Sumber Foto: https://www.dialogilmu.com/2018/02/batasan-toleransi-dalam-islam.html

Oleh: K.H. Abdurrahman Wahid

Sikap Islam terhadap perbedaan agama sangat jelas dirumuskan dalam Al-Qur’an. Bagimu agamamu, bagiku agamaku, lakum dinukum waliyadin, demikian firman Allah dalam kitab suci tersebut. Karena begitu jelasnya, ia sering disalah gunakan kaum muslimin sendiri. Allah telah membedakan secara tegas, karena itu agama tidak dapat dipersamakan. Tidak mungkin semua sama baiknya. Tidak mungkin sama benarnya. Tidak mungkin diperlakukan sama.

Dari diktum terakhir ini, lalu muncul rasa diri lebih dari orang lain. Agamaku adalah agama yang benar, dengan demikian agama-mu salah. Allah sendiri yang menyatakan dalam Al-Qur’an; innaddina ‘indallahi Islam, sesungguhnya agama yang benar di sisi Allah (hanyalah agama) Islam. Kamu mau apa, berani kamu minta dipersamakan agamamu dengan agamaku?

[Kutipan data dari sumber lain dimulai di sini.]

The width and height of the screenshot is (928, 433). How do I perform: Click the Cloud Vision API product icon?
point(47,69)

Sikap membenarkan agama sendiri adalah sikap yang benar. Tetapi sikap menyalahkan agama lain adalah sikap yang salah. Besar sekali jurang pemisah antara keduanya. Kalau tidak diambil sikap berhati-hati, kita dapat saja masuk jurang itu. Berarti tidak lagi berada di tebing kebenaran agama kita sendiri.

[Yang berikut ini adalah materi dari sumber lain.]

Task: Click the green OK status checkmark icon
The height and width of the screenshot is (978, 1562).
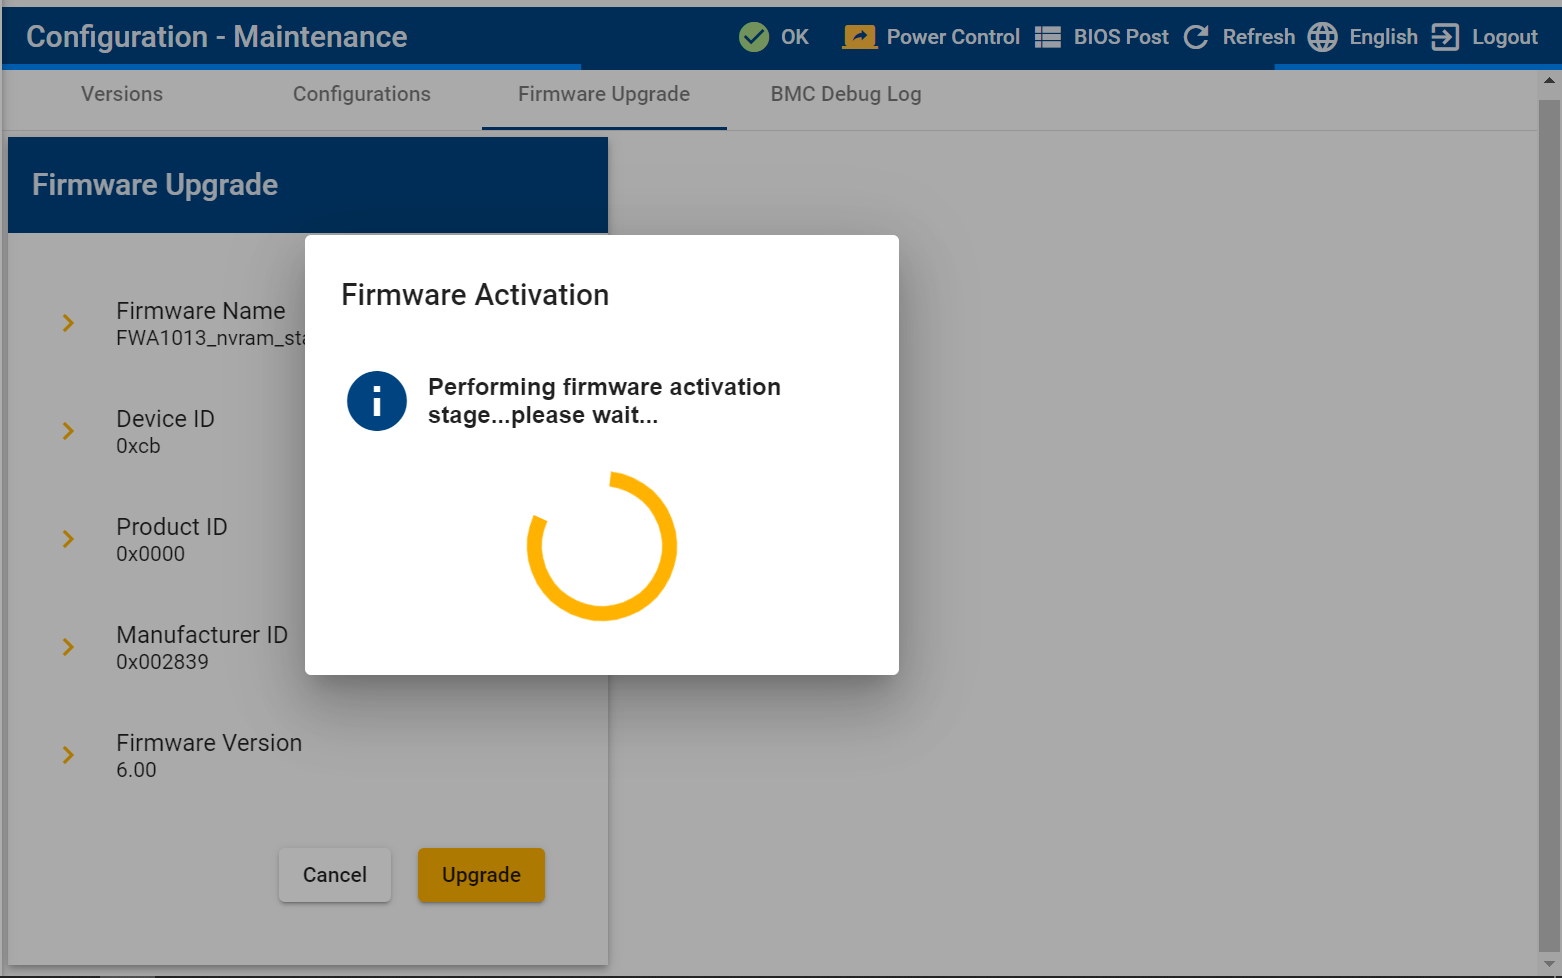Action: 753,37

Kebenaran agama kita harus kita yakini seratus persen. Tidak boleh ada keraguan dalam iman kita sedikitpun. Tetapi itu berarti harus ada kesadaran akan perlunya berendah hati, tidak mementang-mentangkan diri dan agama sendiri. Sikap demikian justru sikap takabur, sikap bersombong diri, sikap yang menunjukkan rendahnya kadar keimanan kita sendiri, yang mutlak benar adalah Allah. Juga agama yang diturunkan Allah kepada ummat manusia. Bukan manusianya itu sendiri. Sedang Allah saja memberikan peluang kepada ummat manusia untuk menunjukkan kebenaran keyakinan mereka sendiri, kalau mereka mampu. Bahwa kemudian Allah memberitahukan bahwa yang benar di sisi-Nya hanyalah agama Islam, itu hanya untuk menunjukkan kesia-siaan upaya mereka. Bukan larangan mereka untuk mencari kebenaran itu sendiri.

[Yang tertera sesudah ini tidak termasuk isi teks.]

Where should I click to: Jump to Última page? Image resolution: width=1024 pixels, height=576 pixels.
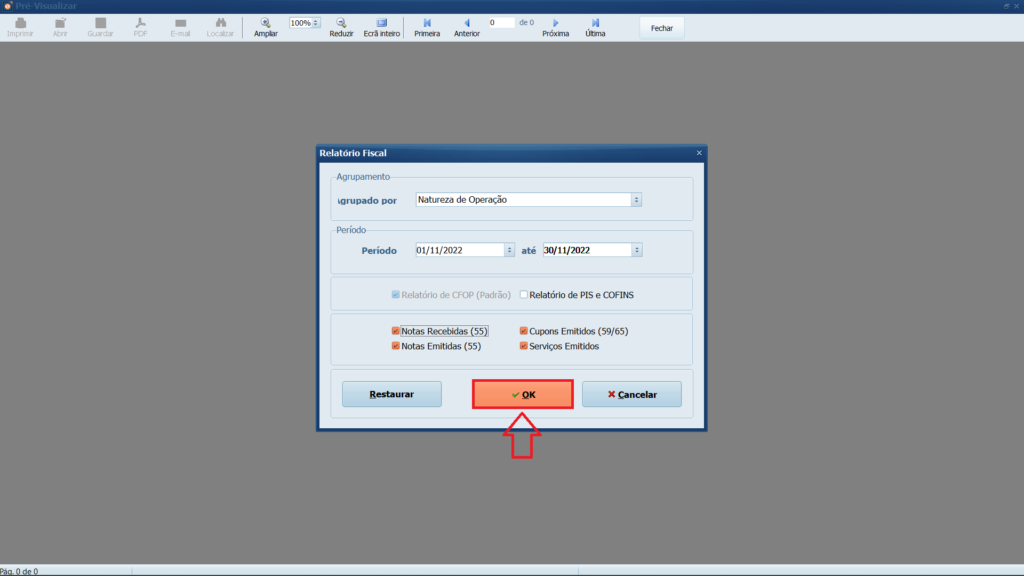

Memahami kebebasan siapapun untuk mencari kebenaran mutlak perlu menurut cara masing-masing, adalah salah satu tuntutan dari kehidupan beragama Islam. Kalau berhasil mereka akan memperoleh hasilnya, jika tidak akan menanggung risikonya sendiri di akherat kelak. Tidak berarti penyelesaiannya harus kita paksakan dengan berpolemik di dunia. Siapapun tahu, keterbatasan cara berpolemik itu. Apalagi kalau bersifat sesisi belaka. Kita diperintahkan berdakwah, artinya mengumandangkan pesan universal Islam akan kebenaran Allah dan kebenaran agama kita. Itu saja, tidak untuk memusuhi mereka yang beragama Islam.

Urusan peng-Islaman itu adalah urusan Allah sendiri. Inna huda hudallah, kata Al-Qur’an, sesungguhnya petunjuk adalah petunjuk Allah jua! Janganlah berpretensi kita bisa meng-Islamkan orang, karena sebenarnya kita hanya alat Tuhan saja dalam hal itu. Kita hanya menjadi prajurit Allah, sedangkan Beliau adalah komandan langsung. Masakan kita akan lebih galak dari komandan kita sendiri. Tidak lucu dong.!?

Tetapi, lebih dalam lagi adalah keterangan teologis yang harus dimengerti dari ayat Al-Qur’an tentang kebenaran mutlak Islam di sisi Allah itu. Kebenaran mutlak yang dimaksudkan itu adalah kebenaran imani, kebenaran keyakinan akan ke-esaan Tuhan. Mereka yang benar dalam keimanannya, belum tentu benar dalam perilaku dan pola amal perbuatannya sehari-hari, dus tidak berarti telah mencapai kebenaran amali yang dituntut dari keberadaan orang yang telah mencapai derajat kebenaran imani itu. Sedangkan orang lain mungkin belum mencapai derajat kebenaran imani, tetapi amal perbuatannya menunjukkan derajat kebenaran amali, minimal dalam hubungan antar-manusia (hablum minan nas).

Mungkin saja telah mencapai derajat kebenaran amali, sedangkan kita hanya bermodalkan kebenaran imani belaka? Karena itu, bukankah kita harus melakukan pergaulan baik dengan ummat beragama lain, mengakui hak mereka untuk mencari kebenaran, dan undang-undang? Bukankah justru dengan sikap seperti itu kita akan menggapai tebing kebenaran amali, setelah berada di dataran kebenaran imani kita selama ini? Bukankah dengan demikian berarti kita menyempurnakan kehidupan beragama kita?